Set problem ▸ Rewrite the lines below as a Markdown table with the columns Row and Line. Number each row, and skip blank lines and pictures.

[Screen grounding examples]
=-=-=
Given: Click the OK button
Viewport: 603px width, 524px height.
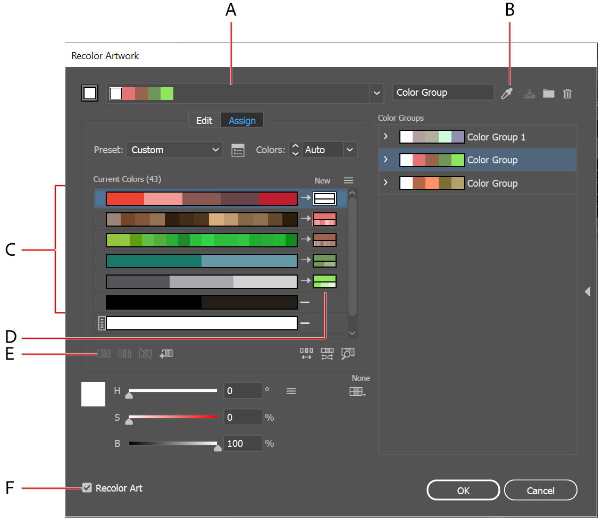Looking at the screenshot, I should (x=463, y=490).
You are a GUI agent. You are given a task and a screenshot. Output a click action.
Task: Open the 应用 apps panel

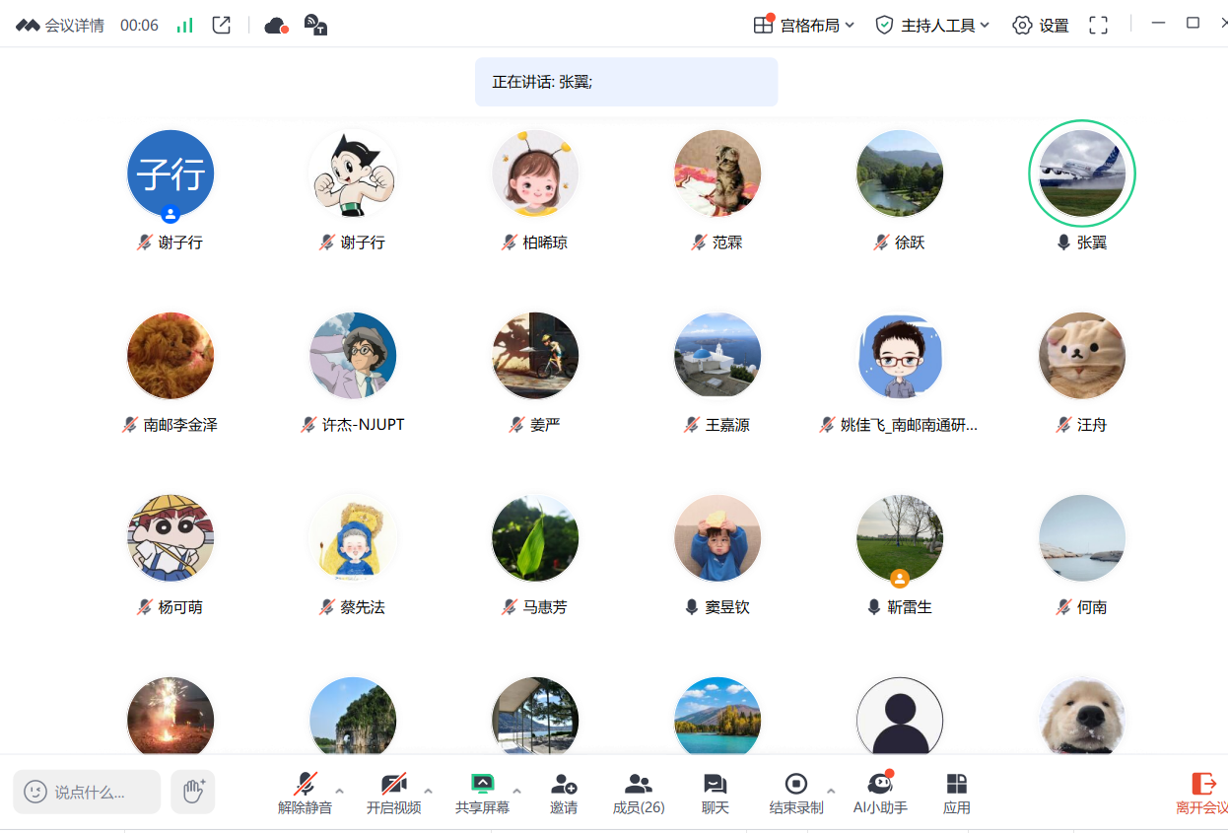pos(956,793)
=-=-=
Output of the exercise ▸
| Row | Line |
|---|---|
| 1 | Given: Click the OK button |
| 2 | Viewport: 603px width, 524px height. |
| 3 | Looking at the screenshot, I should (x=463, y=490). |
| 4 | You are a GUI agent. You are given a task and a screenshot. Output a click action. |
| 5 | Task: Open the 应用 apps panel |
| 6 | pos(956,793) |